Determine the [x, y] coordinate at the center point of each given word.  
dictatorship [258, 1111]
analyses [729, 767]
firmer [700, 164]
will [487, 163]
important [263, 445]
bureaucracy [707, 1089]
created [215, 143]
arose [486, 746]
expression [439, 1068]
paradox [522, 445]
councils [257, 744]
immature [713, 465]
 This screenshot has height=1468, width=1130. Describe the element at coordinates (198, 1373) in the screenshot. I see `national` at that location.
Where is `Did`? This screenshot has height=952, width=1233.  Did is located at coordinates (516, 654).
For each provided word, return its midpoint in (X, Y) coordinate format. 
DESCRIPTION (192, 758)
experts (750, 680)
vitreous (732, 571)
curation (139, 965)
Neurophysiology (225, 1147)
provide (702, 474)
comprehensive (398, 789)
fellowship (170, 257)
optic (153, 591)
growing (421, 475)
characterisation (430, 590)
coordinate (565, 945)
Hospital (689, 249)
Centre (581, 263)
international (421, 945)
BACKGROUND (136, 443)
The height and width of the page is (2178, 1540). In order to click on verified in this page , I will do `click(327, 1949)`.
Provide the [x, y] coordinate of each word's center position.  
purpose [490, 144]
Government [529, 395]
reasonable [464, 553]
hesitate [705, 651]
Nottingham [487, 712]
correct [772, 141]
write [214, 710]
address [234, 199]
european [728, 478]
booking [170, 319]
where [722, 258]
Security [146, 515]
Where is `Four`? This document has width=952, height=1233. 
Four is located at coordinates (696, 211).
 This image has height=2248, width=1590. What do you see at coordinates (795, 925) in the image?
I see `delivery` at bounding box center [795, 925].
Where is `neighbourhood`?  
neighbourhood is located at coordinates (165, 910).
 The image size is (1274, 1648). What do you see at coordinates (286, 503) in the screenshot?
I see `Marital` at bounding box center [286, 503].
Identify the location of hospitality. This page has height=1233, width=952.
+++++
### [WHAT YOU NEED TO DO]
Copy every row above word for word, keeping the lines in their original order.

### [FINISHED ANSWER]
Determine the [x, y] coordinate at the center point of each given word.  
dictatorship [258, 1111]
analyses [729, 767]
firmer [700, 164]
will [487, 163]
important [263, 445]
bureaucracy [707, 1089]
created [215, 143]
arose [486, 746]
expression [439, 1068]
paradox [522, 445]
councils [257, 744]
immature [713, 465]
 This screenshot has height=1468, width=1130. Describe the element at coordinates (198, 1373) in the screenshot. I see `national` at that location.
Where is `Did`? This screenshot has height=952, width=1233.  Did is located at coordinates (516, 654).
For each provided word, return its midpoint in (X, Y) coordinate format. 
DESCRIPTION (192, 758)
experts (750, 680)
vitreous (732, 571)
curation (139, 965)
Neurophysiology (225, 1147)
provide (702, 474)
comprehensive (398, 789)
fellowship (170, 257)
optic (153, 591)
growing (421, 475)
characterisation (430, 590)
coordinate (565, 945)
Hospital (689, 249)
Centre (581, 263)
international (421, 945)
BACKGROUND (136, 443)
The height and width of the page is (2178, 1540). In order to click on verified in this page , I will do `click(327, 1949)`.
Provide the [x, y] coordinate of each word's center position.  
purpose [490, 144]
Government [529, 395]
reasonable [464, 553]
hesitate [705, 651]
Nottingham [487, 712]
correct [772, 141]
write [214, 710]
address [234, 199]
european [728, 478]
booking [170, 319]
where [722, 258]
Security [146, 515]
Where is `Four`? This document has width=952, height=1233. 
Four is located at coordinates (696, 211).
 This image has height=2248, width=1590. What do you see at coordinates (795, 925) in the image?
I see `delivery` at bounding box center [795, 925].
Where is `neighbourhood`?  
neighbourhood is located at coordinates (165, 910).
 The image size is (1274, 1648). What do you see at coordinates (286, 503) in the screenshot?
I see `Marital` at bounding box center [286, 503].
Identify the location of hospitality. This page has height=1233, width=952.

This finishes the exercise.